By Martin Middlewood
No matter how small or large a business you run, search engines such as Google and Yahoo can open marketing windows onto the wide, wide Web’and, potentially, new customers as well. In fact, 81 percent of SMB employees use search engines regularly, according to Sonal Gandhi, SMB marketing analyst at New York-based JupiterResearch. Furthermore, 2004 survey data from search engine marketing company Enquiro Search Solutions Inc. (Kelowna, British Columbia) and research firm MarketingSherpa Inc. (Warren, R.I.) showed that 93.4 percent of organizations said they would use the Internet to research a business- to-business (B2B) purchase, and 63.9 percent said a search engine would be their first online destination. Numbers like that are why businesses spent as much as $6.5 billion for paid online search ads in 2006, and will shell out over $11 billion by 2011, according to Gandhi’s JupiterResearch colleague Sapna Satagopan, an associate analyst.
There are two ways to promote your services through search engines: pay-per-click (PPC) ads and organic (i.e., unpaid) search results. Customers tend to trust organic search results more than sponsored listings, but most marketing pros see organic search as a long-term strategy taking six months or longer to show results. And even though there’s no direct cost, it may be no cheaper than PPC in the end, because managing an organic search initiative entails constantly optimizing Web pages for specific search terms and closely tracking visitor details. For faster results, experts advise, start with pay-per-click campaigns and add organic campaigns later.
PROS AND CONS
Of course, PPC campaigns aren’t for everyone, observes John Grant, president of Take Aim Search, a Westminster, Mass.-based search engine marketing company specializing in pay-per-click lead generation for SMBs. Search engines use auctions to sell keywords, and in especially competitive markets prices often exceed what smaller businesses can afford, Grant notes. Conversely, more obscure keywords are often cheap’but only because no one uses them.
Meanwhile, B2B sales are complex and can take a long time to complete. Consumers buy impulsively, but businesspeople rarely do, particularly when seeking out IT services. So B2B sales cycles can stretch out over weeks or even months, and require several interactions before a sale.
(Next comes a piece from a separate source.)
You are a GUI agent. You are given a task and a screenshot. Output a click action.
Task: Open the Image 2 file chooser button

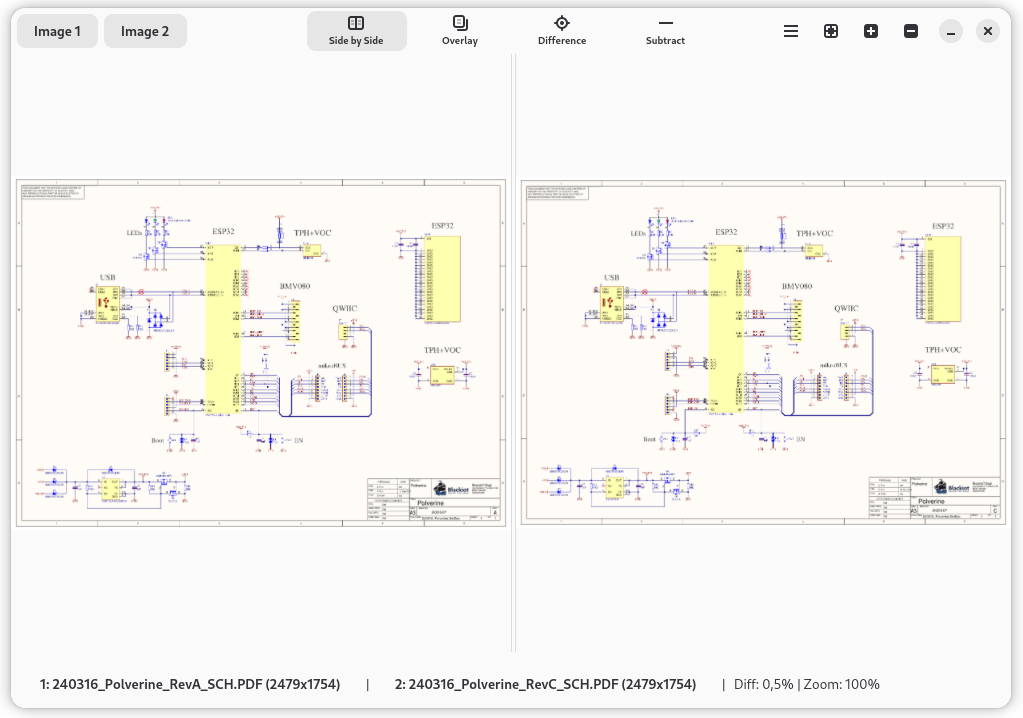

Still, most marketing experts see merit in PPC advertising, even for IT vendors. Keywords can cost a few cents or a lot of dollars, but either way your risk is low, because you pay only if someone clicks your ad and can place caps on your spending. Moreover, even clicks that don’t result in new opportunities can yield valuable information. For example, when Quantrix, a Portland, Maine-based maker of quantitative modeling solutions, ran payper- click ads for a new product, it quickly learned from response data that 60 percent of its market was overseas. That’s an insight the company might not have acquired from conventional advertising, says Quantrix CEO Chris Houle.
Furthermore, there are effective strategies for overcoming the high cost of coveted keywords. For example, many smaller companies limit their ad buys to Google and Yahoo, but more focused search engines such as Business.com may yield equivalent results for less money, Gandhi says.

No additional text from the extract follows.